Synthesis of Best Practices for Agile Data Governance
O’Neal has been seeing companies take advantage of a centralized governance office within the organization to create policies and processes, but also to provide support, and she considers this a best practice. Using the human resources office as an analogy for Data Governance, O’Neal said that human resources provides services to the entire organization — from recruiting, to performance evaluations, to promotions, to retirement, etc. “Human Resources doesn’t actually do the work; they support the broader organization to get it done efficiently,” she said. HR offices are regionally located to align with country-specific laws and cultural norms, and their processes are prioritized based on business need. Similar to the role HR plays, the Data Governance office should be seen as a facilitator and an enabler, not necessarily the group that is doing all of the work.

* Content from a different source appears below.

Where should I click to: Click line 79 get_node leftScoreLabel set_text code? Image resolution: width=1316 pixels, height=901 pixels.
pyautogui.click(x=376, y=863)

She also said that in Agile, it’s important to think about how production and knowledge about data can be automated. Machine learning and artificial intelligence “can ensure that you’re taking advantage of all of the new capabilities to extend the reach of Data Governance, and to enable Data Governance content creation and distribution as widely as possible.”
Key Takeaways
O’Neal said that it’s important to keep in mind that the increasing pressure for data-driven change is not going to go away. Govern the data that matters and “ensure that it’s really aligned with business goals, expectations, strategic vision, and where you’re trying to go as a business.” Determine how ethical considerations can impact data decisions and prepare for the increasingly important role data ethics will play going forward. “Some organizations are talking about their ethical framework as a competitive differentiator in their business,” she said.
Technology will play a growing role in facilitating Data Governance processes “because we just can’t do all of the work without it anymore.” Finally, she said, because it’s difficult to deploy everything all at once, consider using an iterative process, allowing time to learn, adjust, and be comfortable with adjustments. “Being center stage, it’s really important that Data Governance considers themselves an agent of change.”